Scientists Pursuing a Particular Agenda
The focus here is to highlight another issue that has always existed, but one that is increasing in magnitude, and that is scientists as advocates—those pursuing a particular agenda (eg, Eagly, 2016; Pielke, 2004). Why might more of this kind of thing be happening? The speculation here is that if you want to be relevant and recognized by your university for what you do, you need to get funded, and that funding is often contingent on doing research that is of societal relevance.
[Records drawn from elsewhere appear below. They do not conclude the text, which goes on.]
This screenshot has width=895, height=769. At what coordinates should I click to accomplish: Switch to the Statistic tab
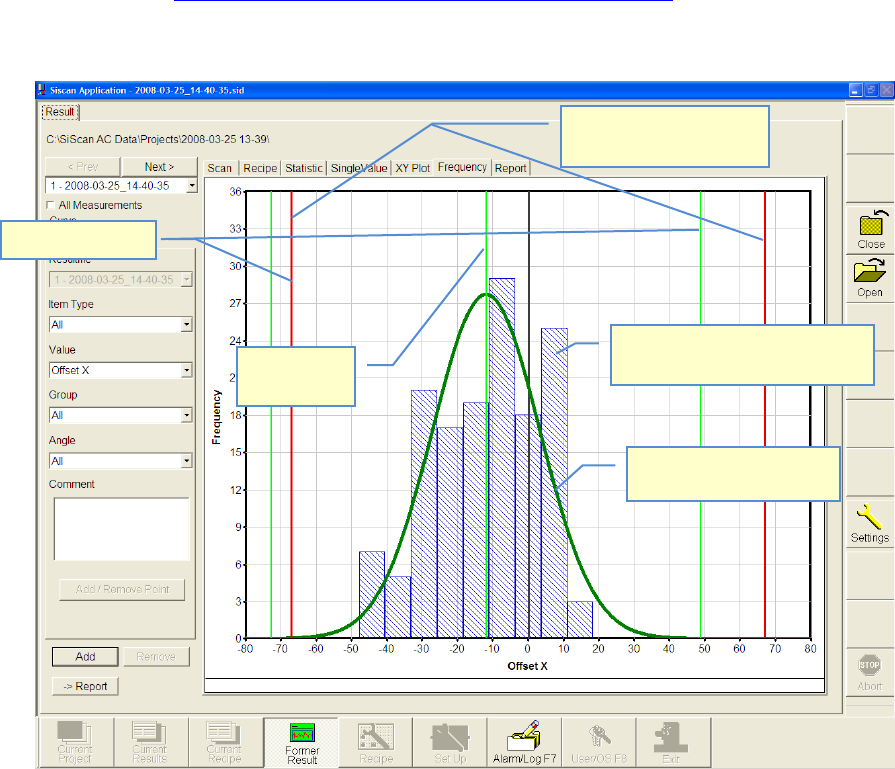pos(305,168)
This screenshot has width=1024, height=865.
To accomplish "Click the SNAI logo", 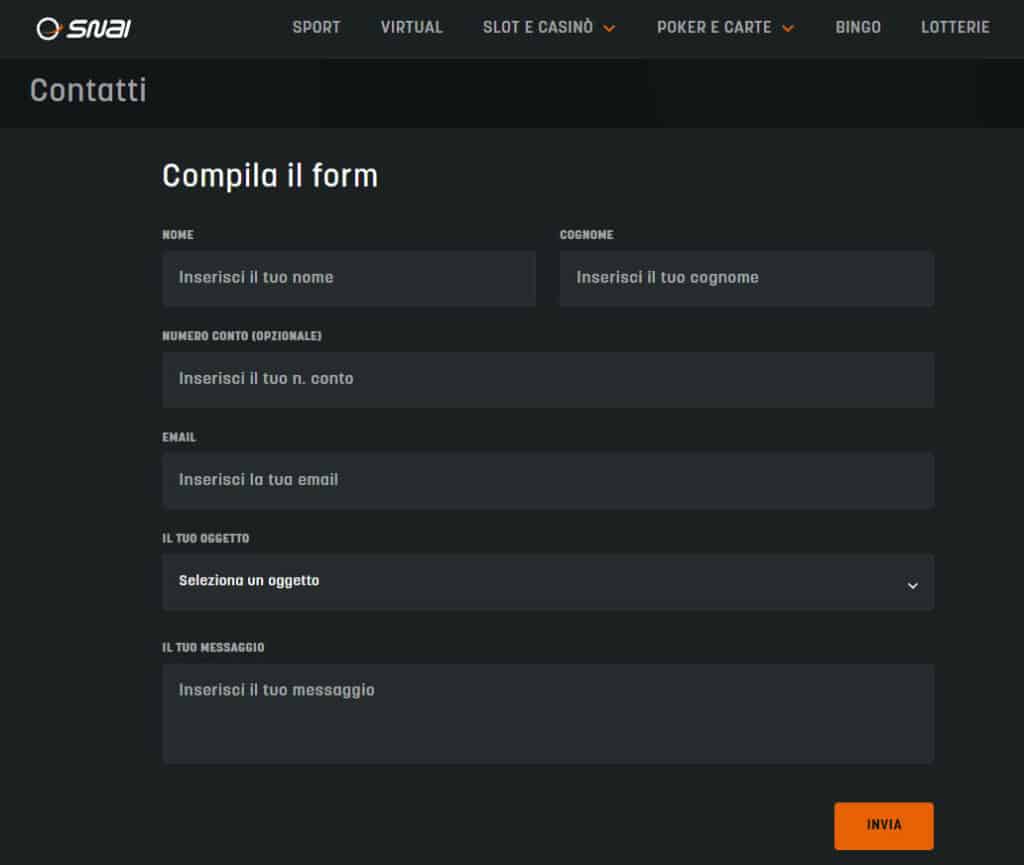I will [84, 28].
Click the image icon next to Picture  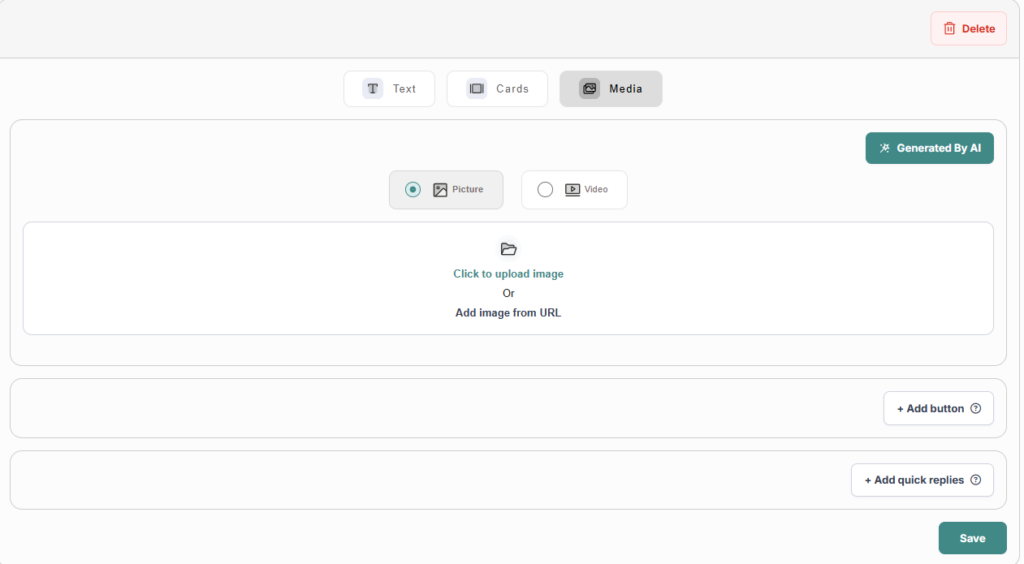440,190
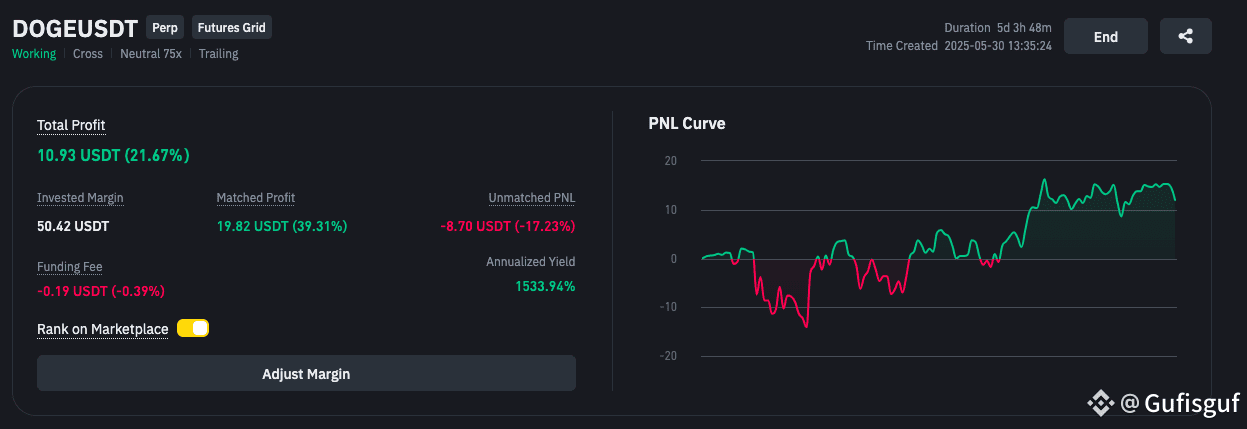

None of this in and of itself is a problem, but it starts to be a problem for the following reason: When a researcher mixes their own political views, values, and emotional investment into the way they conduct research, and then uses this as a way to advocate strongly for one position over another, then they aren’t doing science.
As messy and noisy as it is, it tries to be objective, with the ideal being that the priority is to find out how things are, or exclude what they aren’t. And, whatever the implications of that discovery are, it is for others in society to layer with value judgments. Of course, this is also naïve, since no scientific research is absent of value judgments for the reasons mentioned earlier (Kincaid, Dupré, & Wylie, 2007; Trafimow & Osman, 2022). But some protection mechanisms are in place to at least show just how much values dilute objectivity. Recognizing the role of values isn’t a major problem, as long as scientists explicitly state their intentions as advocates because of their personal stake in promoting a politically motivated claim.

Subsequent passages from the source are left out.